What to do:
Give again, unaltered, the lines of the listing below that run from the line having "It's ok to text me (161, 1971)" through the line having "Auburn (250, 2198)".

Material to process:

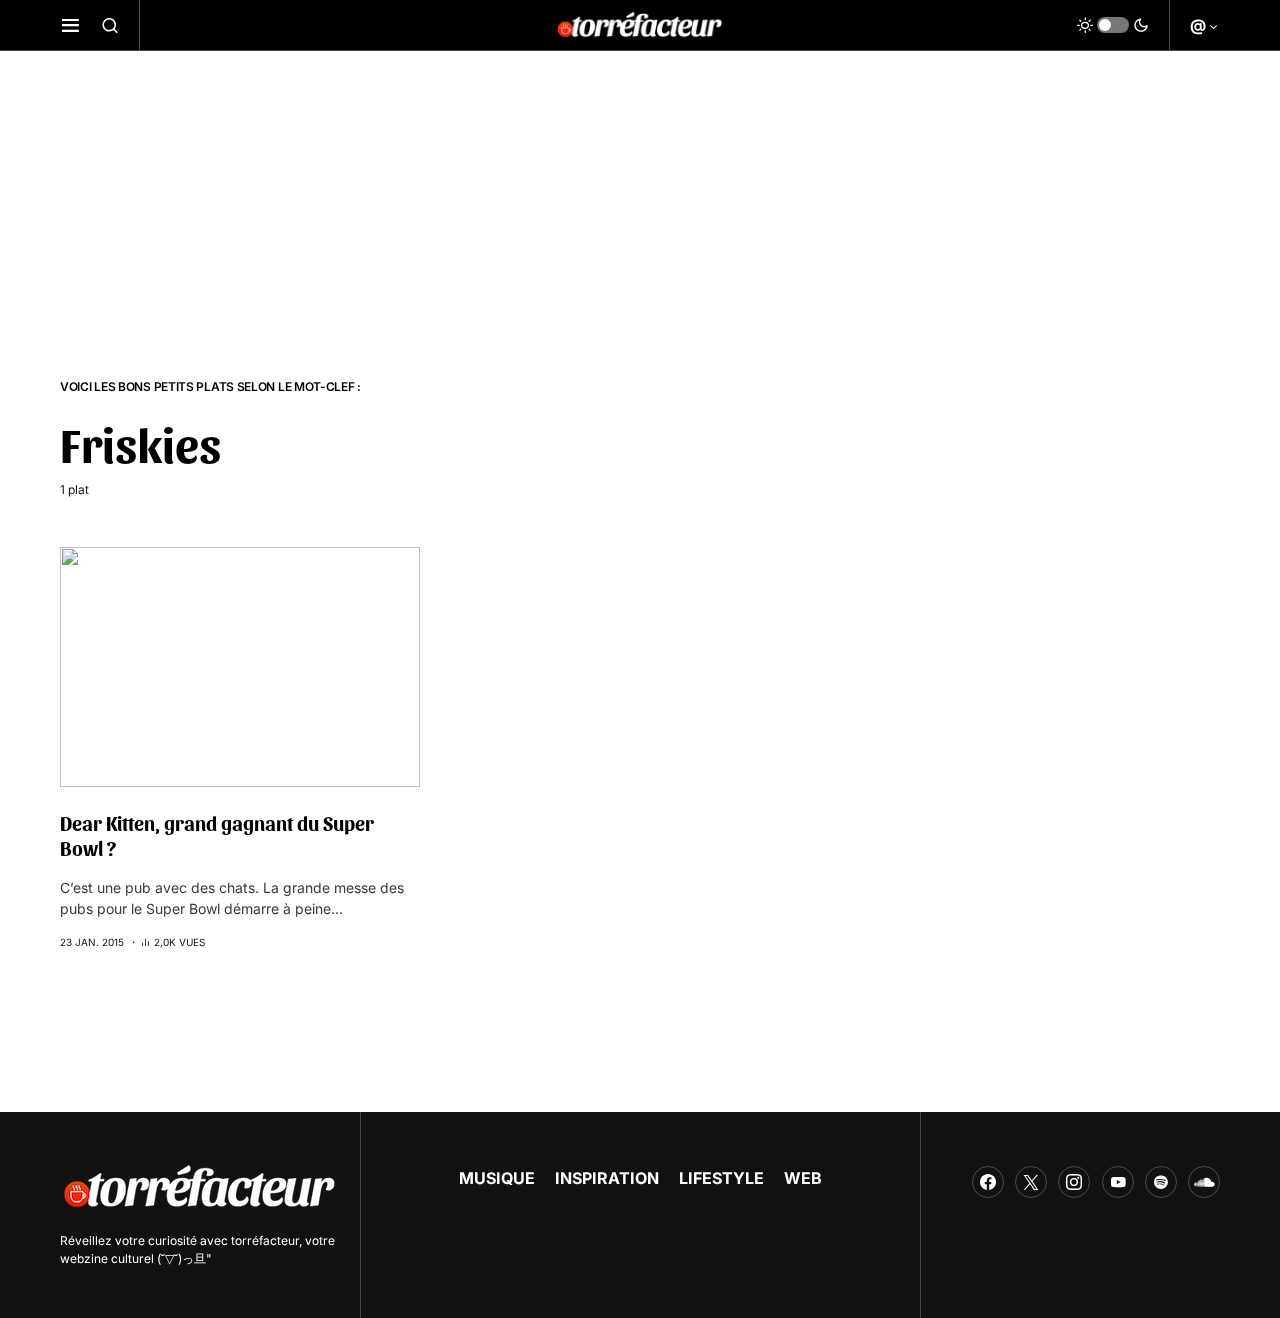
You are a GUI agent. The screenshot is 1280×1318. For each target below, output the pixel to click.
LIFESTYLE (721, 1178)
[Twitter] (1031, 1182)
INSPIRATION (607, 1178)
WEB (803, 1178)
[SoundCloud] (1204, 1182)
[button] (70, 25)
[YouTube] (1118, 1182)
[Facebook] (988, 1182)
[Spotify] (1161, 1182)
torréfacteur (265, 1240)
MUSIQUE (497, 1178)
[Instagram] (1074, 1182)
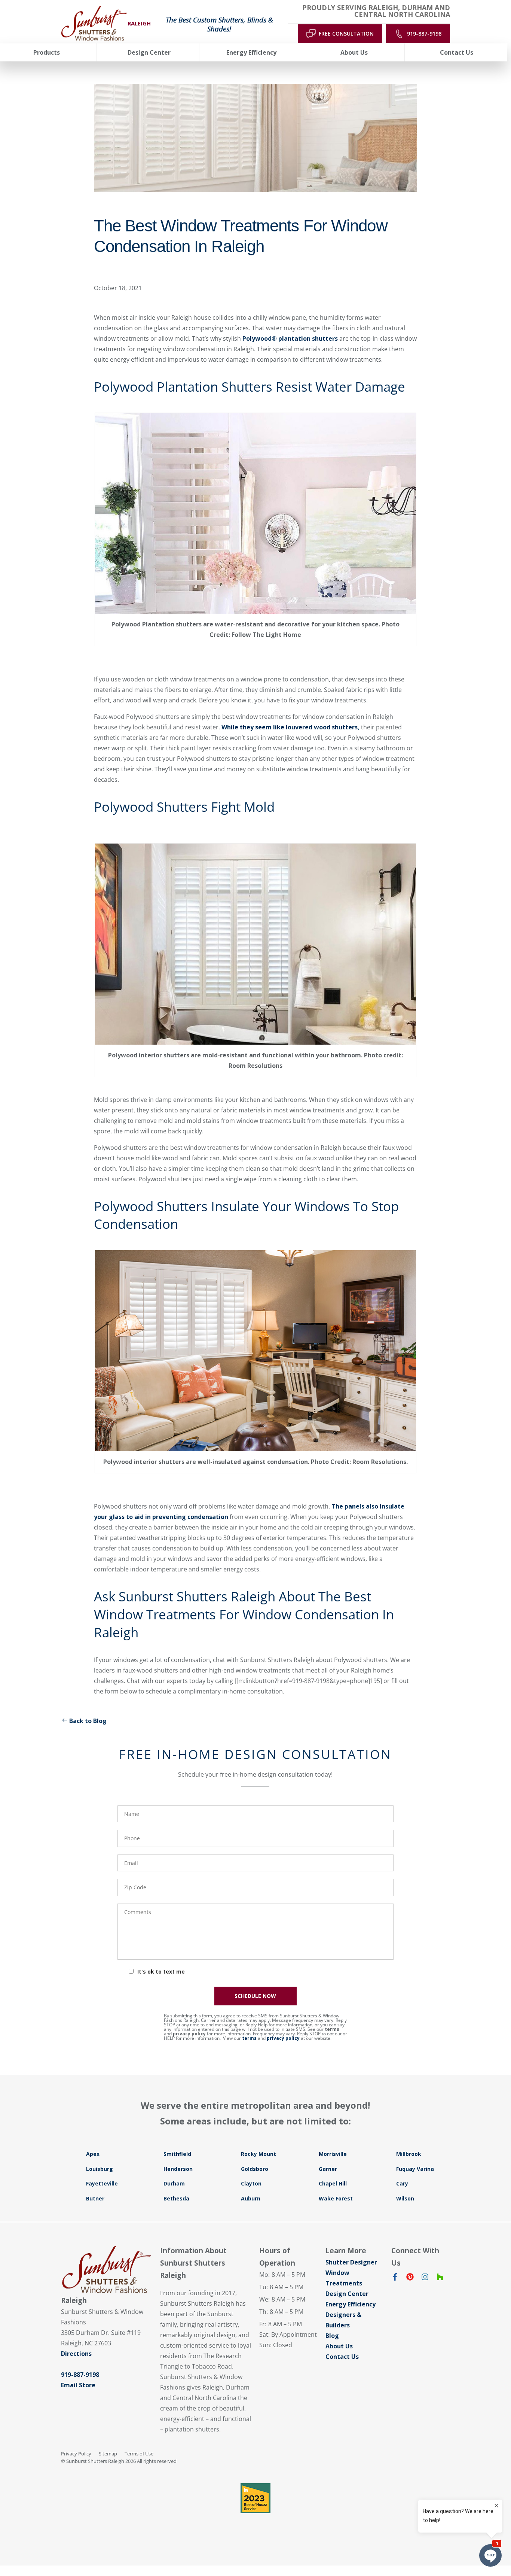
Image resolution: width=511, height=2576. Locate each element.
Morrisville (333, 2153)
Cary (402, 2183)
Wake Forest (336, 2198)
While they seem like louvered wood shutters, (290, 727)
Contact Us (342, 2356)
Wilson (405, 2198)
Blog (332, 2336)
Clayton (251, 2183)
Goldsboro (254, 2168)
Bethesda (176, 2198)
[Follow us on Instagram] (425, 2278)
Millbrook (408, 2153)
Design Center (346, 2294)
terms (332, 2029)
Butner (95, 2198)
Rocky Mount (258, 2153)
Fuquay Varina (415, 2168)
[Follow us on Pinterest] (410, 2278)
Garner (328, 2168)
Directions (76, 2353)
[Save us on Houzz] (440, 2278)
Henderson (178, 2168)
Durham (174, 2183)
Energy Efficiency (350, 2304)
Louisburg (99, 2168)
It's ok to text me (161, 1971)
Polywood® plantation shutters (290, 338)
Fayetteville (102, 2183)
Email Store (78, 2385)
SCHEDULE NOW (255, 1995)
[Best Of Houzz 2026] (255, 2498)
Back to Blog (88, 1721)
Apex (93, 2153)
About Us (339, 2346)
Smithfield (177, 2153)
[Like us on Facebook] (395, 2278)
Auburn (250, 2198)
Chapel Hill (333, 2183)
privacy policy (189, 2033)
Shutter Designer (351, 2262)
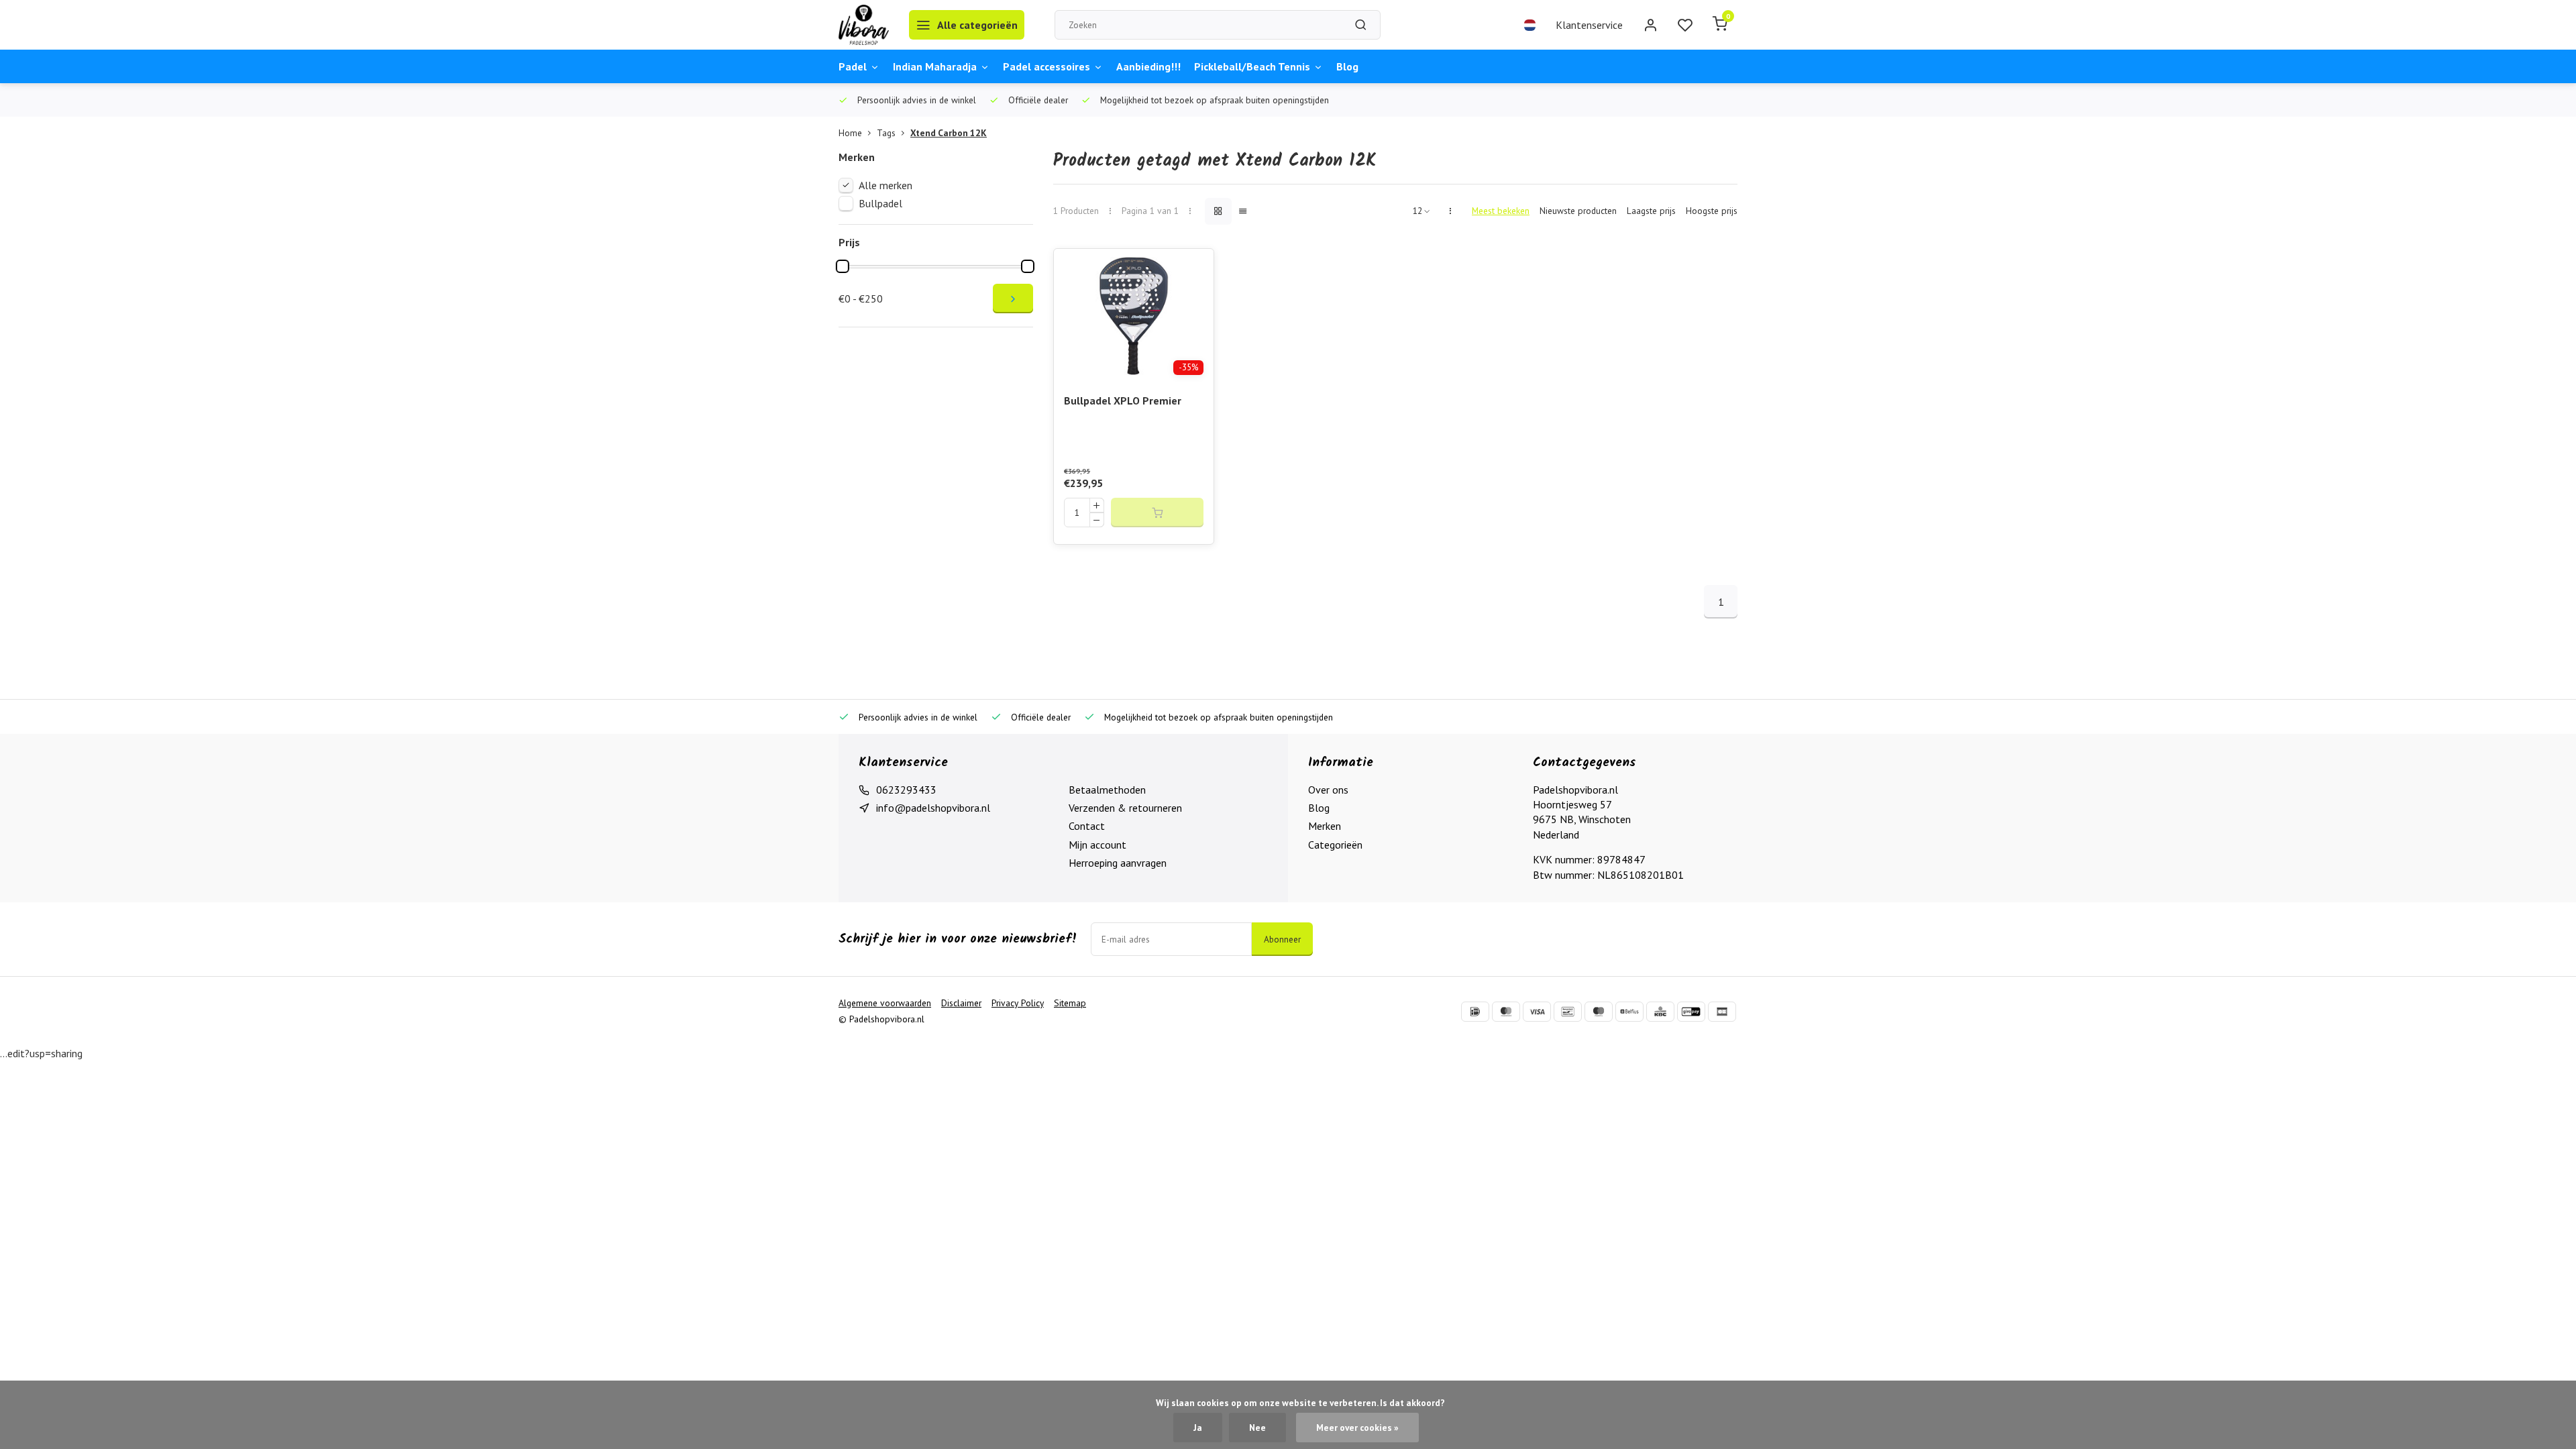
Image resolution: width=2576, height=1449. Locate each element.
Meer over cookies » (1357, 1427)
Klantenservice (1589, 25)
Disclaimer (961, 1003)
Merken (1324, 826)
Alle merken (885, 185)
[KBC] (1660, 1012)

Completed task:
It's ok to text me (161, 1971)
Polywood® plantation shutters (290, 338)
Fayetteville (102, 2183)
Email Store (78, 2385)
SCHEDULE NOW (255, 1995)
[Best Of Houzz 2026] (255, 2498)
Back to Blog (88, 1721)
Apex (93, 2153)
About Us (339, 2346)
Smithfield (177, 2153)
[Like us on Facebook] (395, 2278)
Auburn (250, 2198)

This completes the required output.